__PROMPT__: Counting every line in the entries below where the word "computer" occurs, report how many there are. Give only that number.

[Items from a dataset]

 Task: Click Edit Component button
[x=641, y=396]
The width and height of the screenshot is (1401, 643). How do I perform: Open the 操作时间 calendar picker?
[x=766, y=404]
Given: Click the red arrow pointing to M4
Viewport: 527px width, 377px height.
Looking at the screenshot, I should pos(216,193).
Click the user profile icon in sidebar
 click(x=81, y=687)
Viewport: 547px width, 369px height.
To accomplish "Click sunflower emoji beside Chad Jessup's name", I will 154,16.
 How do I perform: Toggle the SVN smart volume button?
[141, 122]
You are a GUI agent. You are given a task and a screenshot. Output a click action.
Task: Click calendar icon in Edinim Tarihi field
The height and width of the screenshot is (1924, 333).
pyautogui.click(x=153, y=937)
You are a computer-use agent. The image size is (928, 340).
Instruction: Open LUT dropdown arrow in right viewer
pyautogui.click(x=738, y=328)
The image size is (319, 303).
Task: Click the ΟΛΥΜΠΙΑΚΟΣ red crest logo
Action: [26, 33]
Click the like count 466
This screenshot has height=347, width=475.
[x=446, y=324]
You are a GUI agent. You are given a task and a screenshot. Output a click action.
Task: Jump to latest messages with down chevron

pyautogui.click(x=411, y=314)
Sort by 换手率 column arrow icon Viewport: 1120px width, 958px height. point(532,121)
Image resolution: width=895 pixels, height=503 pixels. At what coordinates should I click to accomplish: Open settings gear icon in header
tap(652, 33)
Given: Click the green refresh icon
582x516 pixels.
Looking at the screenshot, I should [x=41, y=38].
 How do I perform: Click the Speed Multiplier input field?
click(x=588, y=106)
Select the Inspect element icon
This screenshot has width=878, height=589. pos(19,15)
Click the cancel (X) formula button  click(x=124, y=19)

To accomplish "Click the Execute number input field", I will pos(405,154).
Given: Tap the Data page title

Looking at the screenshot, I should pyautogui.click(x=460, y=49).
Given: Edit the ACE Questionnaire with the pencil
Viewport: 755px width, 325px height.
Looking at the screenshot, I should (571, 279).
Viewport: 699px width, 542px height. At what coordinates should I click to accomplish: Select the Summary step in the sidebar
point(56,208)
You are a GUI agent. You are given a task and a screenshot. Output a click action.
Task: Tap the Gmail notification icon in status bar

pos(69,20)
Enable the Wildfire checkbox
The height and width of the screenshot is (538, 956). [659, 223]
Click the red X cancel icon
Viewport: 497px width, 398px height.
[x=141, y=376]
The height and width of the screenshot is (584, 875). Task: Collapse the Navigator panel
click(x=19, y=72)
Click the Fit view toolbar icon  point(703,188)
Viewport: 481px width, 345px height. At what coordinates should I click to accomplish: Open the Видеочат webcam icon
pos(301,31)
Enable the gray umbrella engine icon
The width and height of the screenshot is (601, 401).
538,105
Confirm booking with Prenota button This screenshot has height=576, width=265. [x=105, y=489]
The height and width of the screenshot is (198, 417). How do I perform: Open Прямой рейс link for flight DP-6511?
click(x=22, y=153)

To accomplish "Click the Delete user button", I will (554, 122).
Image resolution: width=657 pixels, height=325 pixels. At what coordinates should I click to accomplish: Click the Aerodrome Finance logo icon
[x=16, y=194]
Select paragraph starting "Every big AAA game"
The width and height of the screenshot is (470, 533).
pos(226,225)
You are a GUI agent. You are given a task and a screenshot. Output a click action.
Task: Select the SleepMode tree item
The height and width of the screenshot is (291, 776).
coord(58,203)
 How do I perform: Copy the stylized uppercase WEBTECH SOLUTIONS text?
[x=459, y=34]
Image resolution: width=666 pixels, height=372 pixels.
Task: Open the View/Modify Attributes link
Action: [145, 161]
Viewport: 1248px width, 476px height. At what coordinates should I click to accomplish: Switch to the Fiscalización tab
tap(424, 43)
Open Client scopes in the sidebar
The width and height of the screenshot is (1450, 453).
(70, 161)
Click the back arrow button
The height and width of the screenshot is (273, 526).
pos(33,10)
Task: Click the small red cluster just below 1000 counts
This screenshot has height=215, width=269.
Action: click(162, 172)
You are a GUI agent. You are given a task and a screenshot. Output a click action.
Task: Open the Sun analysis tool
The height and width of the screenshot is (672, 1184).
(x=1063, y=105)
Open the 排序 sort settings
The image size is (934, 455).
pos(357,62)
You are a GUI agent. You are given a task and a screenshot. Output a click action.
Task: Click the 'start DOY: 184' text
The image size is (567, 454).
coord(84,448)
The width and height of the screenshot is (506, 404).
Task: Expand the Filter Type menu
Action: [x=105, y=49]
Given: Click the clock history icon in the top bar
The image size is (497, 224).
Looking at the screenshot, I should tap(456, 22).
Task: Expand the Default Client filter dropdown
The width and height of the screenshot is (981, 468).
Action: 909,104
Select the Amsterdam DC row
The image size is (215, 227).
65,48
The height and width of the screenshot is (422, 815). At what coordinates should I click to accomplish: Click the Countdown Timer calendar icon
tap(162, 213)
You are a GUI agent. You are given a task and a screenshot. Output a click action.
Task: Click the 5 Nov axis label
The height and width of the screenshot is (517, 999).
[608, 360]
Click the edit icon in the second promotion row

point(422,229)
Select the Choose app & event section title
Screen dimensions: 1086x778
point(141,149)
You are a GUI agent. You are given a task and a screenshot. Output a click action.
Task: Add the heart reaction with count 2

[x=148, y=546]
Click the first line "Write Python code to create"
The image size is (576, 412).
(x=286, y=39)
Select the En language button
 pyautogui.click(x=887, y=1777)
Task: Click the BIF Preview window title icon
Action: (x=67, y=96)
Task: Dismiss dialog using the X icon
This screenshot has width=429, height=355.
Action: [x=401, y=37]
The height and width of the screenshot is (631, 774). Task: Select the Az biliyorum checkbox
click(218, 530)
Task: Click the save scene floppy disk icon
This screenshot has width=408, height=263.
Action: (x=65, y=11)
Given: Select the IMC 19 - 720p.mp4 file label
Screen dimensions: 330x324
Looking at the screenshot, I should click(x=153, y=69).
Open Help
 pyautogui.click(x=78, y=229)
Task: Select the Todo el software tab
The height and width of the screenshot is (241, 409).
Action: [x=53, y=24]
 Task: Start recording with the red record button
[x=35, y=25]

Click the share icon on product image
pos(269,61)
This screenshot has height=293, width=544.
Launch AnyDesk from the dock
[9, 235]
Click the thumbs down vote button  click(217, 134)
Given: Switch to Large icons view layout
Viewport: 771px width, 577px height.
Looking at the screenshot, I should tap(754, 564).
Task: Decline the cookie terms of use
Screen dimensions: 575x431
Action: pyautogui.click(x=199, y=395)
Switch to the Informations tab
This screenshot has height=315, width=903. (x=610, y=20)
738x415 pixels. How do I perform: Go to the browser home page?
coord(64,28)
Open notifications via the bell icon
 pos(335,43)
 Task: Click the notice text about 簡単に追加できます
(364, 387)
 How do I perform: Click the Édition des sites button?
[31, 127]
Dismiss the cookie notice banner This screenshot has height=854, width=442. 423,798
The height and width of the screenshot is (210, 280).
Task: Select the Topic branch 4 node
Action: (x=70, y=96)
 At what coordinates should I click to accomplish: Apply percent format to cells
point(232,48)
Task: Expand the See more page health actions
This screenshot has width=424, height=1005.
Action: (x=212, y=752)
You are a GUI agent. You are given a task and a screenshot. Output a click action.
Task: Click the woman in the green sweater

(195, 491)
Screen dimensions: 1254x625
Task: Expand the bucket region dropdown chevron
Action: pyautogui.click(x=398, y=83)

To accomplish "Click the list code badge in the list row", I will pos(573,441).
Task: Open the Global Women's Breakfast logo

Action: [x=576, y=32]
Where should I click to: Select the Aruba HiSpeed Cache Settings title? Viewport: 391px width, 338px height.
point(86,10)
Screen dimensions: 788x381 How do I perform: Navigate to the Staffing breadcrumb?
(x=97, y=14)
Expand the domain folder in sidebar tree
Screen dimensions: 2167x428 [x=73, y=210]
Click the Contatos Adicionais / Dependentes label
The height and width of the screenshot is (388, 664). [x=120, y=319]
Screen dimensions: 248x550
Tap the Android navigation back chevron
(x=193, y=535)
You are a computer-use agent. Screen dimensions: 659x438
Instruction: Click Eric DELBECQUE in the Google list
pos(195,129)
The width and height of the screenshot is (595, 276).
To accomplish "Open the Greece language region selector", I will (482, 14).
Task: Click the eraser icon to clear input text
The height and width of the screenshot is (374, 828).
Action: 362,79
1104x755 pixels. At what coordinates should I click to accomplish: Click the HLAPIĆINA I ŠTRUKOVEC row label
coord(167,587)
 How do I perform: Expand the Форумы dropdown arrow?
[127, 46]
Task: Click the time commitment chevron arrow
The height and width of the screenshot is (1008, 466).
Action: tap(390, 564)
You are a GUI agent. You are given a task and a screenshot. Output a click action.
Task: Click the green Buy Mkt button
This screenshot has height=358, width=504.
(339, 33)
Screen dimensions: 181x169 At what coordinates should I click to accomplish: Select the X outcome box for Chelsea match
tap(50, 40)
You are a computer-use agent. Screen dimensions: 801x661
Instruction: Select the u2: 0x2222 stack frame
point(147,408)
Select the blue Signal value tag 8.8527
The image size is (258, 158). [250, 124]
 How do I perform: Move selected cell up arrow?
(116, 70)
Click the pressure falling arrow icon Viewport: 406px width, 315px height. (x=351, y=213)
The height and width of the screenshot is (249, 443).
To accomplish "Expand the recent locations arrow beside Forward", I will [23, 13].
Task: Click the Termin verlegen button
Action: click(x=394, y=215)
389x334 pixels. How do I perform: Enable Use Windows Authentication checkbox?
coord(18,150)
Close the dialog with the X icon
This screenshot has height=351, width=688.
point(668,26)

__RESPONSE BOX__: 3